I went and told this amazing insight to my husband and he said, essentially, "Yeah, I know, and that's how I explained it to Son."

Wednesday, October 14, 2015

Overheard at the Gym

gym employee: "Hi, how are you?"

gym patron, through gritted teeth: "I'm here."

A woman after my own heart!

Saturday, October 10, 2015

The Trouble With Empathy

Over at Queer Romance Month I saw this video about empathy:

https://www.youtube.com/watch?t=173&v=1Evwgu369Jw

It's thoughtful and funny, well worth a watch. But for me, it kind of scratches the surface of what empathy actually is: it's more about offering an empathic response. You see it a tiny bit -- the bear gets a cloud over her head -- but you don't really see the bear taking on the fox's feelings with her.

I've always had problems with empathy, and I still do. When my son tells me about something wrong, my instinct is often to distance, to argue, to try to convince him that no, it's not really wrong, or we can easily fix it. And why?

Because empathy HURTS. It's not just saying the right things instead of the wrong ones. It's really feeling. And taking on the depths of my son's pain is agonizing.

I see this in my son too. When he sees me in pain, he's in pain for me. Anything that goes a little wrong for me hurts him. It's a hard way to live. Luckily I'm a grown up and can usually brings things down: "It's okay, it's just a little scratch, happens all the time." But that doesn't work when it's his pain.

Friday, August 14, 2015

Accessible

My mom always speaks admiringly of how well my son expresses his feelings.  I always had tremendous difficulty talking about what was going on with me; she's told me that once during a very bad time she broke her own strict rules about privacy to read my diary but it was no help at all. I didn't even write about my feelings. Possibly I didn't even understand them myself.

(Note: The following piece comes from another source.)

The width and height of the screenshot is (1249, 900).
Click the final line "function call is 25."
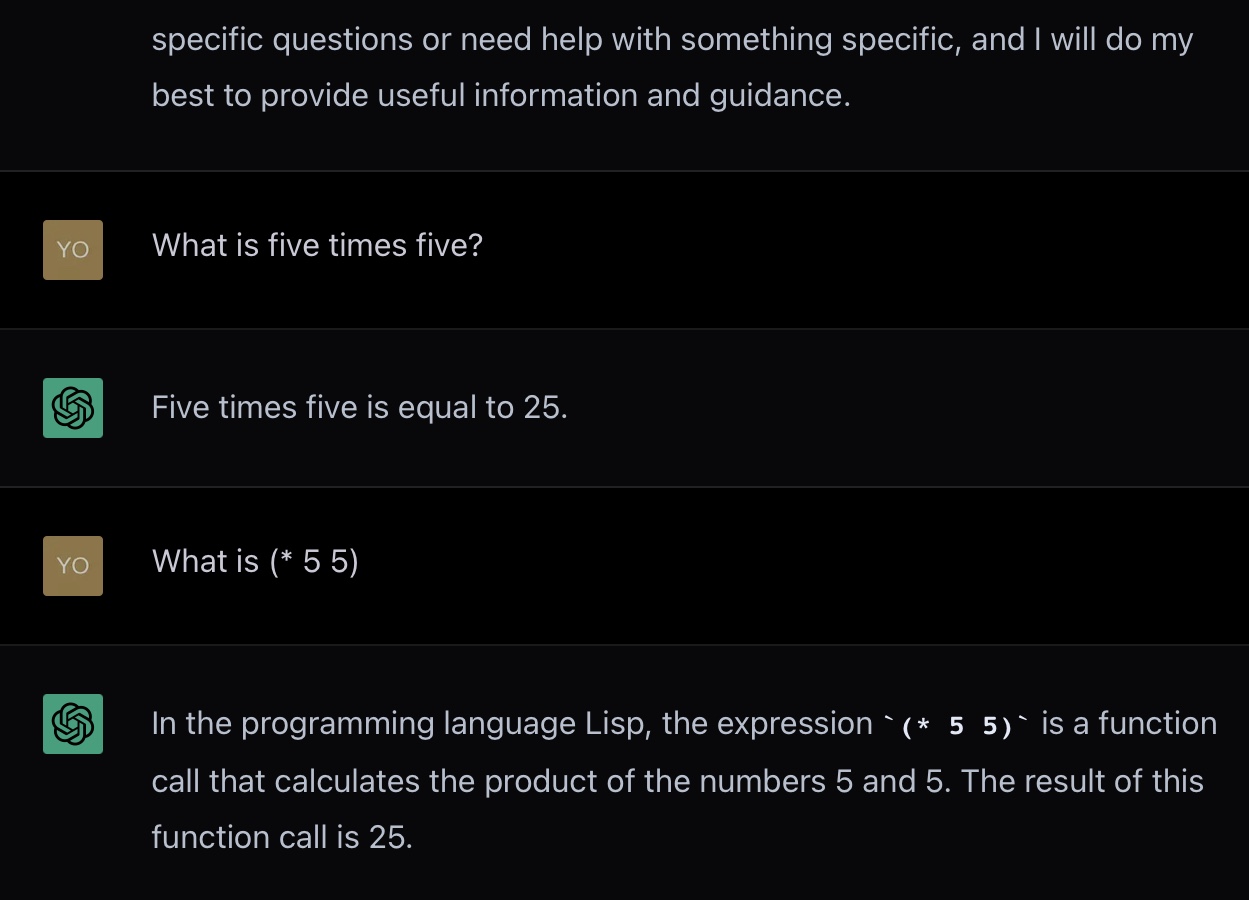pos(281,837)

Son has always been encouraged to understand and express himself, with additional expert guidance since he was 3. Today I noticed an unexpected benefit of this: when you have words to understand your own feelings, it's much easier for someone else to explain their feelings to you.  Telling him "please be quiet because your dad is stressed" brought out frustration and stomping. Reminding him that noise is one of the worst things when he's feeling stressed brought peace and a loving apology.

He absolutely has empathy, no question of it. As with so many issues regarding disabilities, it's just a matter of the right access.

Friday, July 10, 2015

Innocence Lost

Yesterday, while I was in the middle of a medication change and a stress attack and a million different tasks, son asked for a hug. Instead of asking him to wait or get his weighted blanket or saying I just couldn't hug right then, I gave him a mean hug. It hurt him.

He was so shocked. It's not that I've never lost my temper with him before,,, we clash and hurt each other fairly often, as people who have similar issues often do. Usually if I get mad he just gets mad right back. But I really went beyond the pale there.

He forgave me immediately, but I don't think either of us is over it. I woke up crying. Because I ruined the purity of The Hug.